課題 A ▸
吸着剤の摩滅に関する原文から、次の一文を英語に訳してください。「機械強度が上昇すると吸着剤の寿命が増加し、その結果、設備コストおよび運転コストが低下し、安定なプロセス運転も得られる。」
課題 B ▸
吸着剤の摩滅に関する原文によると、バインダレスBaKXゼオライト系吸着剤中のカオリンクレイバインダーのレベルが10%から20%に増加したとき、摩滅ロスはどうなりましたか。
課題 C ▸
吸着剤の摩滅に関する原文を、最後の文の後から書き継いでください。

原文 ▸
摩滅の結果は、バインダレスBaKXゼオライト系吸着剤中のゼオライトXの重量パーセントが増加すると、摩滅ロスも増加したことを示している。言い換えると、バインダレスBaKXゼオライト系吸着剤中のカオリンクレイバインダーのレベルが10%から20%に増加すると、摩滅ロスは減少しており、このことから、バインダー量が増加すると吸着剤の機械強度が上昇することが示される。機械強度が上昇すると吸着剤の寿命が増加し、その結果、設備コストおよび運転コストが低下し、安定なプロセス運転も得られる。従って、ゼオライトXの重量%が低く、バインダー変換ゼオライト(カオリンクレイバインダーの変換から)のパーセントが高いバインダレスBaKXゼオライト系吸着剤の方が、摩滅に対する抵抗性が高くなる。

抜粋データ ▸
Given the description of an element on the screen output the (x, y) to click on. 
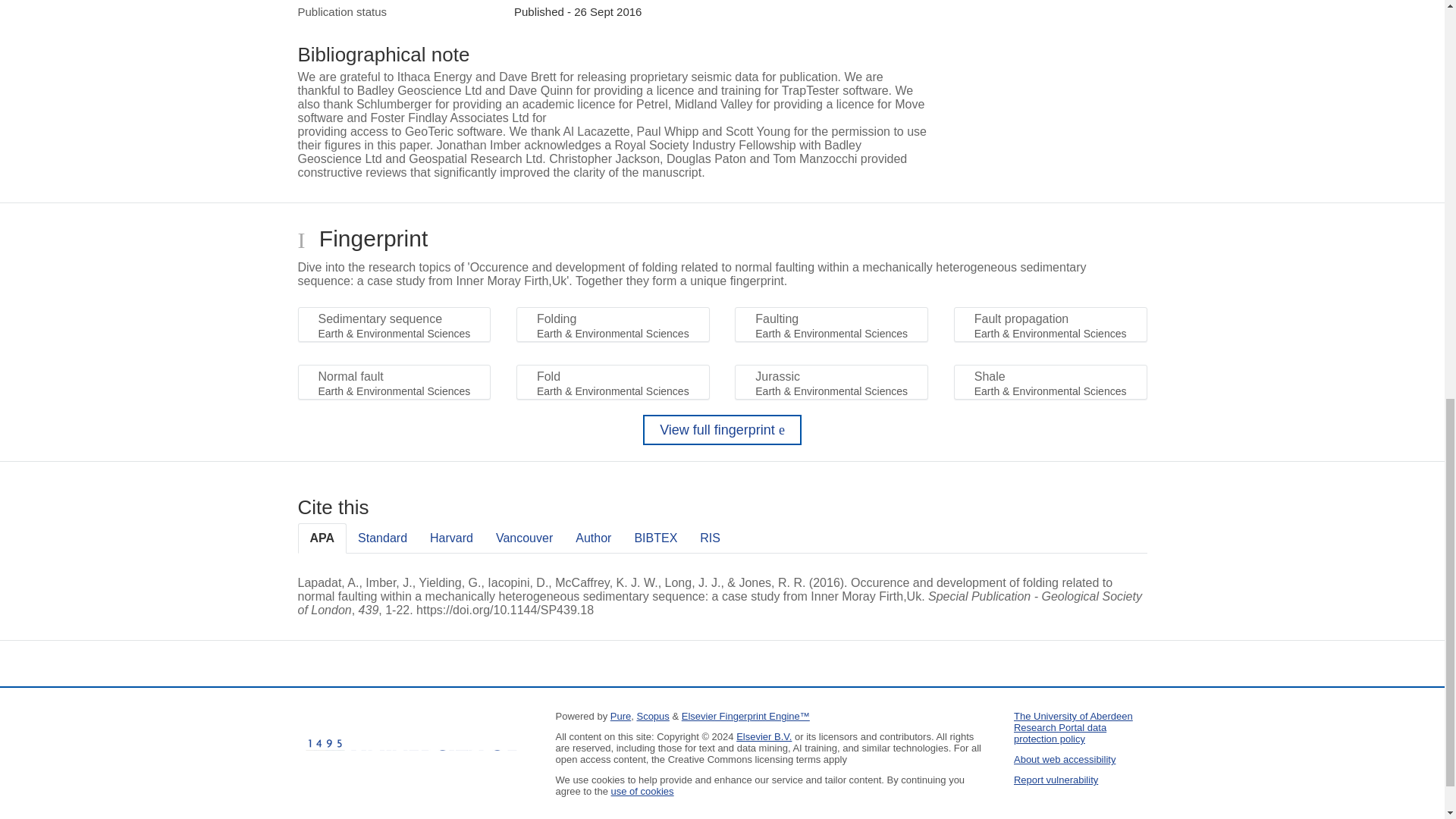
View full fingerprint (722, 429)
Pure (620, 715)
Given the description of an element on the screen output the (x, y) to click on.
...
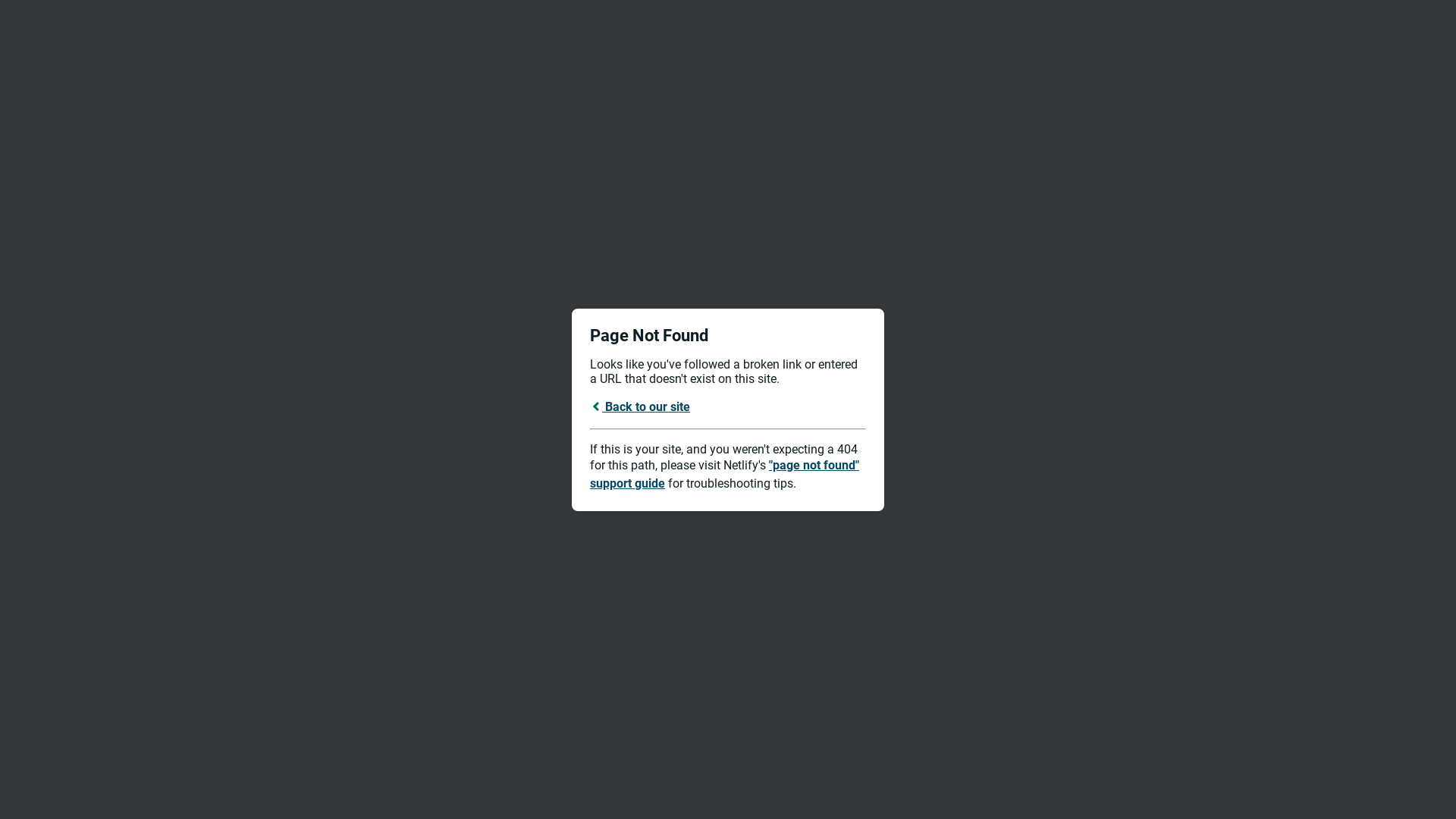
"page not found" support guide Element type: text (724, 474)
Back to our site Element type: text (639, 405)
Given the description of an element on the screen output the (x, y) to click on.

解答 A ▸
As the mechanical strength increases, the life of the adsorbent increases; as a result, equipment and operating costs decrease, and stable process operation is also achieved.

解答 B ▸
摩滅ロスは減少しました。

解答 C ▸
【0060】
細孔体積測定および平均細孔サイズ測定を、UOP試験法 UOP578−02(ASTMインターナショナル、100バーハーバードライブ、私書箱C700、ウエストコンショホッケン、ペンシルベニア州、19428−2959、 米国、から入手可能)に記載の水銀圧入ポロシメトリー法によって行った。水銀圧入ポロシメトリーは、メソ細孔おおびマクロ細孔を測定するが、マイクロ細孔は測定しない。82%ゼオライト(Z)/5%コーンスターチ(CS)(配合C)で作製したバインダレス吸着剤、およびコーンスターチなしの82%ゼオライト(Z)(配合A)で作製したバインダレスBaKX吸着剤に対して、これらの吸着剤も入れておいたペネトロメーター中の一定体積の水銀の液圧上昇を施す。水銀への圧力が上昇するに従って、水銀は吸着剤の細孔中へ圧入または浸透を開始し、最も大きい細孔が最も低い圧力にてまず充填される。圧力が大気圧の僅かに上から最大の413,688kPa(60,000psi)まで徐々に上昇する間に、圧入された水銀対圧力に関するデータを収集した。圧力は、対応する円柱状細孔径に変換し、特定の範囲で圧入された全水銀体積は、全細孔体積に変換し、平均は、平均細孔径である。結果を図9に示す。コーンスターチを含む組成Cは、0.29cc/gの全細孔体積を示し、コーンスターチを含まない組成Aは、これより小さい0.25cc/gの全細孔体積を示した。図9はまた、コーンスターチを含まない吸着剤と比較して、コーンスターチを含む吸着剤はメソおよびマクロ細孔の体積が大きいことも示している。細孔体積の11%がメソ細孔由来であり、細孔体積の89%がマクロ細孔由来である。コーンスターチを含む吸着剤の平均細孔径は166nmであり、これは、コーンスターチを含まない吸着剤の平均細孔径(164nm)よりも大きい。細孔体積(多孔性)が高く細孔サイズが大きいと、速い物質移動速度が得られる。x軸は、x軸の長さを短縮するために対数表示としている。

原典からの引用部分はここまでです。